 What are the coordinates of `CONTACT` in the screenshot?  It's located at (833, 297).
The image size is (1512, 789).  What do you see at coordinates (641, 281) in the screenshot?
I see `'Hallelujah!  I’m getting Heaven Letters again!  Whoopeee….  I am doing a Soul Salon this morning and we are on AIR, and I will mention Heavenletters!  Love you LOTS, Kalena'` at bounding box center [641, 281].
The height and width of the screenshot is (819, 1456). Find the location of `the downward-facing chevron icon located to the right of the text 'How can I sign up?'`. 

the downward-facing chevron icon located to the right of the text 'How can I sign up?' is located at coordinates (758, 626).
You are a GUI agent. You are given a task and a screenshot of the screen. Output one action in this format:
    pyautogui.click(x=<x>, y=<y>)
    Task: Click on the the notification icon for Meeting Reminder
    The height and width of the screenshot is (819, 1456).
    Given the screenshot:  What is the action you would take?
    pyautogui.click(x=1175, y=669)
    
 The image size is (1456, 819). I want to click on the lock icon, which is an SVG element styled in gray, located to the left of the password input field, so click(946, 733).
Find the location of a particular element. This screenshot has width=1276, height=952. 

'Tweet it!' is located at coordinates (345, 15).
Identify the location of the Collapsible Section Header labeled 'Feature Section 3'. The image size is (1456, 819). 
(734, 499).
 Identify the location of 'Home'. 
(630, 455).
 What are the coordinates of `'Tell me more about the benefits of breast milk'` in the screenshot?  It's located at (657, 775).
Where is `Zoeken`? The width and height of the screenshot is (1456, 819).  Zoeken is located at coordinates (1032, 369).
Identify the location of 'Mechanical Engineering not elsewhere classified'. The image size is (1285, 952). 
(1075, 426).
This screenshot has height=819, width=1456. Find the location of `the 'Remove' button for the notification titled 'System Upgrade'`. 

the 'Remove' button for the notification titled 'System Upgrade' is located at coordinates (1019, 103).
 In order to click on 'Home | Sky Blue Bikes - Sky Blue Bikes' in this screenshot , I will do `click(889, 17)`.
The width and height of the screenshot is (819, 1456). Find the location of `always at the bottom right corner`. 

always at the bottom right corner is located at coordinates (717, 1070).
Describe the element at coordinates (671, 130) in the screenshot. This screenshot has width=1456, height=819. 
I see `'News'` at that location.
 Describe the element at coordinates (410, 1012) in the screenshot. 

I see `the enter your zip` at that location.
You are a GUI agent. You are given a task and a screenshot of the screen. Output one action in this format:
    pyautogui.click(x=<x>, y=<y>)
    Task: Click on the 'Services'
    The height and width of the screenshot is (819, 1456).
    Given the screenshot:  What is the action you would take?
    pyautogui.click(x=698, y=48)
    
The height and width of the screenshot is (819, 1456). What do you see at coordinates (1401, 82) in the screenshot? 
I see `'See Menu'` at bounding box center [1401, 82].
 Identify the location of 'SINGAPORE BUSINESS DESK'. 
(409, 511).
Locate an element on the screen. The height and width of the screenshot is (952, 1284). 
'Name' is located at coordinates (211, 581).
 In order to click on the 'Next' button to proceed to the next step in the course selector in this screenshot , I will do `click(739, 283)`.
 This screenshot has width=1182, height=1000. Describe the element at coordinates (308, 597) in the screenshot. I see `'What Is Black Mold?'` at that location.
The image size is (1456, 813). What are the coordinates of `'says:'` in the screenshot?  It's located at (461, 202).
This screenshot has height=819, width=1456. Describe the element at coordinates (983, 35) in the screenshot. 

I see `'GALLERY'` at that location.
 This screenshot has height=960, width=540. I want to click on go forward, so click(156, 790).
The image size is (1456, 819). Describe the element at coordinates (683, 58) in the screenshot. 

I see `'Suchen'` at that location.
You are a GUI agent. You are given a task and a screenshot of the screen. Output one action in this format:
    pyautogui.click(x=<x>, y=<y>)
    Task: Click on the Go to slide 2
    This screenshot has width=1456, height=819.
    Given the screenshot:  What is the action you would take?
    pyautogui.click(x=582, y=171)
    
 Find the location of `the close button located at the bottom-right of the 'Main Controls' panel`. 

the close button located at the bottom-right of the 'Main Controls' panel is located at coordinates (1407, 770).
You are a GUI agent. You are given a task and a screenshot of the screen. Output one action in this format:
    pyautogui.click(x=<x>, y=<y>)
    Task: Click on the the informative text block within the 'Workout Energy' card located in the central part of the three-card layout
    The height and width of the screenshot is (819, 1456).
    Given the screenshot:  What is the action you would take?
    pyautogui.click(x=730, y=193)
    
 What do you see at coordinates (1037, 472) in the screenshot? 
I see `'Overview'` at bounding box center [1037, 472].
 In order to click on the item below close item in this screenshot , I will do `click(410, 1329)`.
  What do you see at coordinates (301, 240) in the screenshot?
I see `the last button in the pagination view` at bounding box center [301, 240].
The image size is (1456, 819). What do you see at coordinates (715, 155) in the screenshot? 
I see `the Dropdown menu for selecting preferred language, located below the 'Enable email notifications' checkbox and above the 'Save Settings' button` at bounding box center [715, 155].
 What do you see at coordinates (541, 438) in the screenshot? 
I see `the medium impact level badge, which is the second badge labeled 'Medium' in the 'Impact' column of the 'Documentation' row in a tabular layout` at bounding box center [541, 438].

-*-*-

| TASK DETAILS |
Copy out all of the rows above word for word, with no changes.

| PROBLEM SOLUTION |
 What are the coordinates of `CONTACT` in the screenshot?  It's located at (833, 297).
The image size is (1512, 789).  What do you see at coordinates (641, 281) in the screenshot?
I see `'Hallelujah!  I’m getting Heaven Letters again!  Whoopeee….  I am doing a Soul Salon this morning and we are on AIR, and I will mention Heavenletters!  Love you LOTS, Kalena'` at bounding box center [641, 281].
The height and width of the screenshot is (819, 1456). Find the location of `the downward-facing chevron icon located to the right of the text 'How can I sign up?'`. 

the downward-facing chevron icon located to the right of the text 'How can I sign up?' is located at coordinates (758, 626).
You are a GUI agent. You are given a task and a screenshot of the screen. Output one action in this format:
    pyautogui.click(x=<x>, y=<y>)
    Task: Click on the the notification icon for Meeting Reminder
    The height and width of the screenshot is (819, 1456).
    Given the screenshot:  What is the action you would take?
    pyautogui.click(x=1175, y=669)
    
 The image size is (1456, 819). I want to click on the lock icon, which is an SVG element styled in gray, located to the left of the password input field, so click(946, 733).
Find the location of a particular element. This screenshot has width=1276, height=952. 

'Tweet it!' is located at coordinates (345, 15).
Identify the location of the Collapsible Section Header labeled 'Feature Section 3'. The image size is (1456, 819). 
(734, 499).
 Identify the location of 'Home'. 
(630, 455).
 What are the coordinates of `'Tell me more about the benefits of breast milk'` in the screenshot?  It's located at (657, 775).
Where is `Zoeken`? The width and height of the screenshot is (1456, 819).  Zoeken is located at coordinates (1032, 369).
Identify the location of 'Mechanical Engineering not elsewhere classified'. The image size is (1285, 952). 
(1075, 426).
This screenshot has height=819, width=1456. Find the location of `the 'Remove' button for the notification titled 'System Upgrade'`. 

the 'Remove' button for the notification titled 'System Upgrade' is located at coordinates (1019, 103).
 In order to click on 'Home | Sky Blue Bikes - Sky Blue Bikes' in this screenshot , I will do `click(889, 17)`.
The width and height of the screenshot is (819, 1456). Find the location of `always at the bottom right corner`. 

always at the bottom right corner is located at coordinates (717, 1070).
Describe the element at coordinates (671, 130) in the screenshot. This screenshot has width=1456, height=819. 
I see `'News'` at that location.
 Describe the element at coordinates (410, 1012) in the screenshot. 

I see `the enter your zip` at that location.
You are a GUI agent. You are given a task and a screenshot of the screen. Output one action in this format:
    pyautogui.click(x=<x>, y=<y>)
    Task: Click on the 'Services'
    The height and width of the screenshot is (819, 1456).
    Given the screenshot:  What is the action you would take?
    pyautogui.click(x=698, y=48)
    
The height and width of the screenshot is (819, 1456). What do you see at coordinates (1401, 82) in the screenshot? 
I see `'See Menu'` at bounding box center [1401, 82].
 Identify the location of 'SINGAPORE BUSINESS DESK'. 
(409, 511).
Locate an element on the screen. The height and width of the screenshot is (952, 1284). 
'Name' is located at coordinates (211, 581).
 In order to click on the 'Next' button to proceed to the next step in the course selector in this screenshot , I will do `click(739, 283)`.
 This screenshot has width=1182, height=1000. Describe the element at coordinates (308, 597) in the screenshot. I see `'What Is Black Mold?'` at that location.
The image size is (1456, 813). What are the coordinates of `'says:'` in the screenshot?  It's located at (461, 202).
This screenshot has height=819, width=1456. Describe the element at coordinates (983, 35) in the screenshot. 

I see `'GALLERY'` at that location.
 This screenshot has height=960, width=540. I want to click on go forward, so click(156, 790).
The image size is (1456, 819). Describe the element at coordinates (683, 58) in the screenshot. 

I see `'Suchen'` at that location.
You are a GUI agent. You are given a task and a screenshot of the screen. Output one action in this format:
    pyautogui.click(x=<x>, y=<y>)
    Task: Click on the Go to slide 2
    This screenshot has width=1456, height=819.
    Given the screenshot:  What is the action you would take?
    pyautogui.click(x=582, y=171)
    
 Find the location of `the close button located at the bottom-right of the 'Main Controls' panel`. 

the close button located at the bottom-right of the 'Main Controls' panel is located at coordinates (1407, 770).
You are a GUI agent. You are given a task and a screenshot of the screen. Output one action in this format:
    pyautogui.click(x=<x>, y=<y>)
    Task: Click on the the informative text block within the 'Workout Energy' card located in the central part of the three-card layout
    The height and width of the screenshot is (819, 1456).
    Given the screenshot:  What is the action you would take?
    pyautogui.click(x=730, y=193)
    
 What do you see at coordinates (1037, 472) in the screenshot? 
I see `'Overview'` at bounding box center [1037, 472].
 In order to click on the item below close item in this screenshot , I will do `click(410, 1329)`.
  What do you see at coordinates (301, 240) in the screenshot?
I see `the last button in the pagination view` at bounding box center [301, 240].
The image size is (1456, 819). What do you see at coordinates (715, 155) in the screenshot? 
I see `the Dropdown menu for selecting preferred language, located below the 'Enable email notifications' checkbox and above the 'Save Settings' button` at bounding box center [715, 155].
 What do you see at coordinates (541, 438) in the screenshot? 
I see `the medium impact level badge, which is the second badge labeled 'Medium' in the 'Impact' column of the 'Documentation' row in a tabular layout` at bounding box center [541, 438].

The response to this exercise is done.